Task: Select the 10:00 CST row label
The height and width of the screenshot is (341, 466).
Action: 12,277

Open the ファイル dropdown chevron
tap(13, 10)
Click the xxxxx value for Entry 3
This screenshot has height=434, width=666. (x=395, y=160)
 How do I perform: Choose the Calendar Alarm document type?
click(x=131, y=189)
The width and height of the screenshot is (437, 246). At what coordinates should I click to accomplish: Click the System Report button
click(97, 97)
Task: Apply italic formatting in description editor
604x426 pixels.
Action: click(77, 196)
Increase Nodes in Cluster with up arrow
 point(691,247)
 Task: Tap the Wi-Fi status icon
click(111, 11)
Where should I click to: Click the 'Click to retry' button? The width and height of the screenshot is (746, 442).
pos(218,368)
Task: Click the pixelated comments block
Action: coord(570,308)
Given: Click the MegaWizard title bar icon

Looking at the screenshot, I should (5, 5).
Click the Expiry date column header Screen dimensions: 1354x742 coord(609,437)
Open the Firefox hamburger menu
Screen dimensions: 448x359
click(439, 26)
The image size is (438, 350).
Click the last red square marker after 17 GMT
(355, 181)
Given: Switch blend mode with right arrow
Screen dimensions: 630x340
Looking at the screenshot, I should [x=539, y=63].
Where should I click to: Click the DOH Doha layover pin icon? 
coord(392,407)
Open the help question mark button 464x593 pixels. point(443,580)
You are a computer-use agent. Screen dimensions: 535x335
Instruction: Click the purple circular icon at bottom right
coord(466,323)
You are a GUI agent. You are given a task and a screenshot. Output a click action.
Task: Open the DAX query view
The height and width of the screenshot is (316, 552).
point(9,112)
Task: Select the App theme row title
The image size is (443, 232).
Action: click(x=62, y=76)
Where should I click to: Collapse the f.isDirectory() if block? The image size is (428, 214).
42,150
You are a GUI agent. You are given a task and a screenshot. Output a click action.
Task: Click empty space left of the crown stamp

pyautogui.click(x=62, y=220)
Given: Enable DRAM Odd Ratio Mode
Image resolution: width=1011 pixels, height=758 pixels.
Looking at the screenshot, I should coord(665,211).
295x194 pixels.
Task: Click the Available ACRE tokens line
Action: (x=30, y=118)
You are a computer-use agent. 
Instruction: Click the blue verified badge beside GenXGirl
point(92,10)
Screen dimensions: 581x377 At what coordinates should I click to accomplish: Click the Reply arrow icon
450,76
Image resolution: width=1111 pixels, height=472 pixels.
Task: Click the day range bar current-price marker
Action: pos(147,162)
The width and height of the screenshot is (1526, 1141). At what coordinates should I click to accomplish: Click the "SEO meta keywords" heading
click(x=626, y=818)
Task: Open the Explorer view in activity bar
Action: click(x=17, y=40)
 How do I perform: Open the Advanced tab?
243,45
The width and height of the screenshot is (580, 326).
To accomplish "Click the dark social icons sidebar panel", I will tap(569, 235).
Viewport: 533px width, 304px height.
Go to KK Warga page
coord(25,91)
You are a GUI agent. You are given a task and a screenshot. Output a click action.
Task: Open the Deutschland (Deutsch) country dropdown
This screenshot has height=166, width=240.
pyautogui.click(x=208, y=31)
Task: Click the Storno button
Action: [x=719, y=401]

[Exercise aim] Copy every line that contains "computer" from the listing above.

[Solution for this exercise]
You are a computer-use agent. Screen dimensions: 535x335
You are a computer-use agent. 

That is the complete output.